Wineka column: Science teachers learn the physics behind Faith Fourth’s rides
FAITH — Teachers aren’t supposed to have this much fun, so they fiendishly disguised it Thursday morning as science.
“That was so good,” third-grade teacher Brandi Sifford said after flying down the Corkscrew Slide, made slicker with some applications of Pledge furniture polish. “It was way faster than I thought it would be.”
Sifford was among 65 teachers unleashed on the amusement rides at Faith’s Fourth of July celebration. Their mission: to understand the physics at work behind the midway thrills such as the Round Up, Hurricane, Himalaya, SuperSlide, Corkscrew Slide — even the merry-go-round.
The Hurricane sends passengers up and down while they are spinning fast in a counter-clockwise direction. No problem for Terrance Crawford, a third-grade teacher at Isenberg Elementary.
“I was good the entire way,” he said. “I have a strong stomach.”
Crawford wore a data vest, which held a LabQuest computer with monitor. This computer and its software were connected to a sensor, which Crawford held in front of him as his “boat” was tossed by the Hurricane.
The teachers — Mary Anne Parrish of Faith Elementary and Paula Lambert of Shive Elementary also were in Crawford’s group — measured things such as circular speed, centripetal acceleration, centripetal force and the duration of their ride.
The data collector gave them critical information they needed, with a graph corresponding to highs and lows and when the ride leveled out.
Each group of teachers was supposed to choose one ride to focus on for their “project.” With the help of an iMovie, the groups later had to present what they found out about the physics behind their amusement rides.
Billy Clark, owner of Smokey Mountain Amusements, graciously opened up these particular midway rides for the teachers-only morning of research, part of the Summer STEM (Science, Technology, Engineering and Mathematics) Institute.
“This is amazing they would open it up for us — perfect timing,” said Laura Murdoch, who teaches eighth-grade science at Erwin Middle School.
The three-year summer institute — this is the third year — was funded through a federal Mathematics and Science Partnership grant. It aims at improving the teaching of science and student achievement in science, technology, engineering and math.
STEM faculty from Horizons Unlimited and Catawba and Pfeiffer colleges led the two-week institute, which ends today. It was designed for kindergarten through eighth-grade teachers.
Lisa Wear, director for Horizons Unlimited, said 185 teachers have participated in the institute over the three years. Some of the teachers attended all three years.
It was Hillary Shores’ first year.
“Each day, I’ve learned something I can teach in the classroom,” said Shores, a middle school science teacher at Sacred Heart.

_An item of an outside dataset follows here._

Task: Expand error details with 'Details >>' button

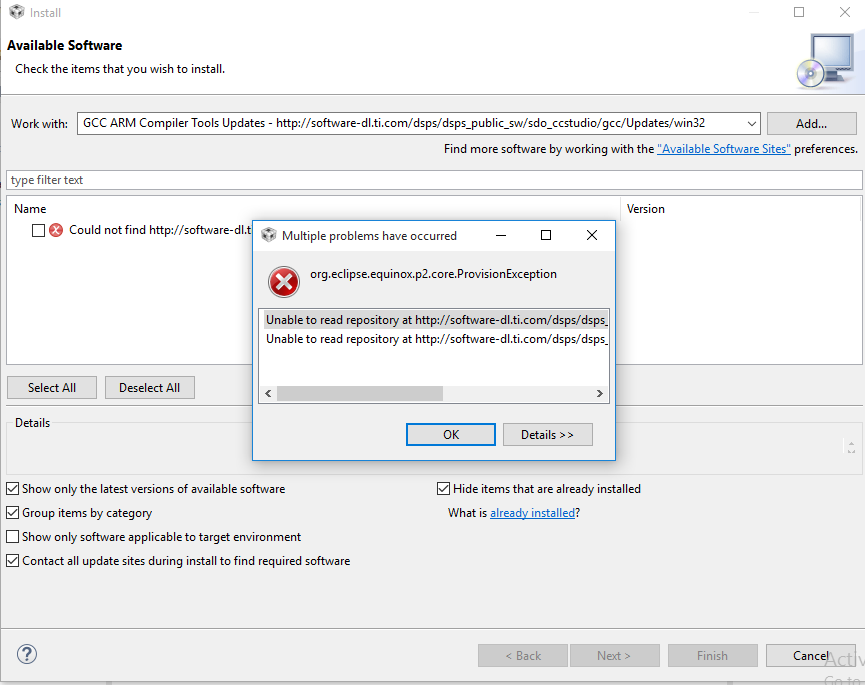Action: tap(547, 434)
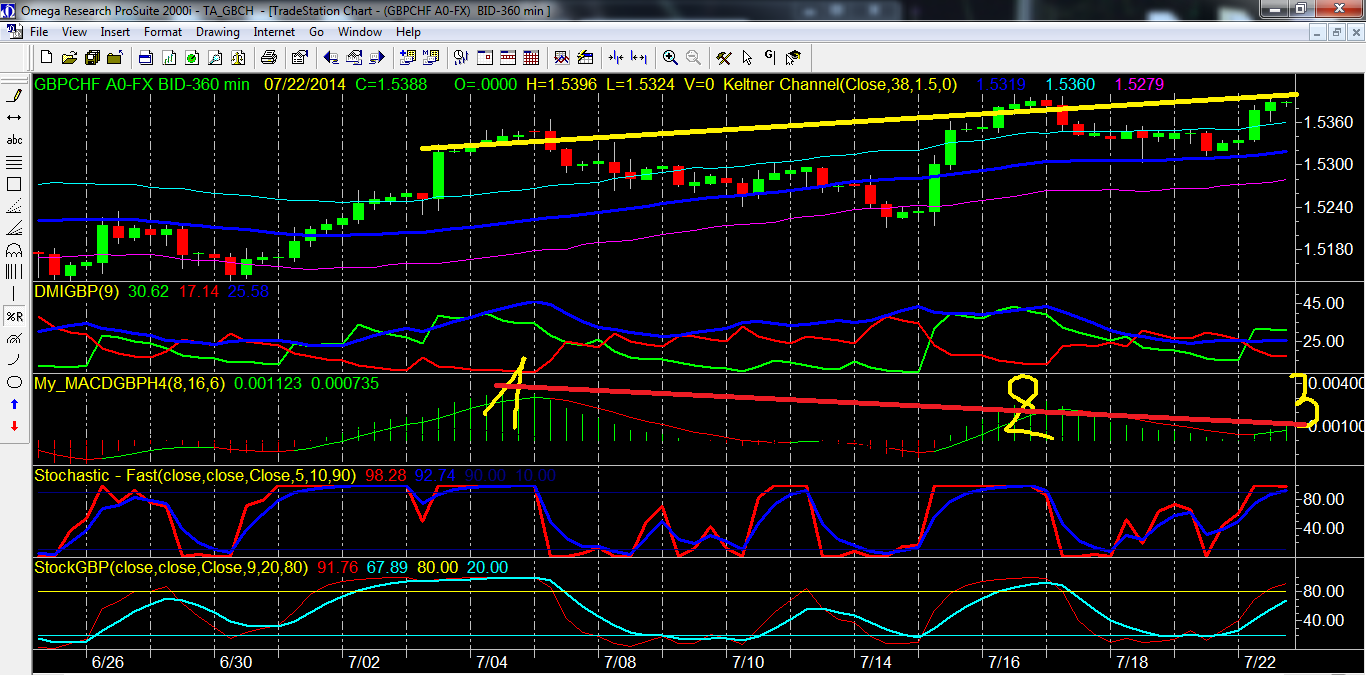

The third-grade science curriculum includes the study of forces in motion, Parish said, so the amusement ride research is applicable and something kids can readily understand.
“If it hadn’t been for this program the last three years,” Parrish added of the institute in general, “I’d be lost.”
The institute found other ways for teachers to have fun with science, math, engineering and technology. They built catapults and slingshots. They played with Legos, rode race cars and floated balloons.
The three-year grant also paid for some Rowan County teachers to attend the National Science Conference.
Murdoch was doing her amusement ride research with Dawn Hunter, the seventh-grade science teacher at Erwin Middle. After Murdoch went spinning up and down on the aptly named Round Up, she said it was a perfect ride for the physics properties they were studying.
Murdoch also rode the Hurricane and Himalaya.
“That one’s not scary, but you get a cramp in your neck,” Murdoch said of the Hurricane.
Shores was research partner with Rod Harrington and Angie Strode, both science teachers at North Rowan Middle School. They decided to make their movie and present their physics analysis on the SuperSlide, where people ride a burlap sack down an undulating slide in one of three different lanes.
The group judged the middle lane to be the fastest, but Strode, Harrington and Shores donned their data vests and made numerous runs — at least two in each lane — to have the information they needed for comparisons.
They were taking into account friction, gravitational potential energy, kinetic energy, time, acceleration and exit speed, while also shooting video on the iPads the institute furnished.
In the afternoon, the teachers went onto the Faith playground and into the gym for more lessons in physics.
They were rolling items down the sliding board, dropping balls from high places, using playground swings as pendulums and employing the merry-go-round to simulate the launching of a space probe from a spinning planet.
In the gymnasium, the teachers measured acceleration on scooters and studied the effects of air pressure on a basketball.
The great thing is that during the school year the hand-held computers and sensors used in all the experiments Thursday are available to the teachers from Horizons Unlimited.
On the first day of the summer institute two weeks ago, the participants took a pre-test, judging how much they knew or had retained on various scientific principles.
Today, at the end of the institute, the teachers will have a post-test to see what they’ve learned.
“I’ll know way more,” Sifford predicted.
So how fast did Sifford’s data vest computer say she was going down the Corkscrew Slide?
“Actually, I didn’t even turn it on, I was so nervous,” Sifford laughed.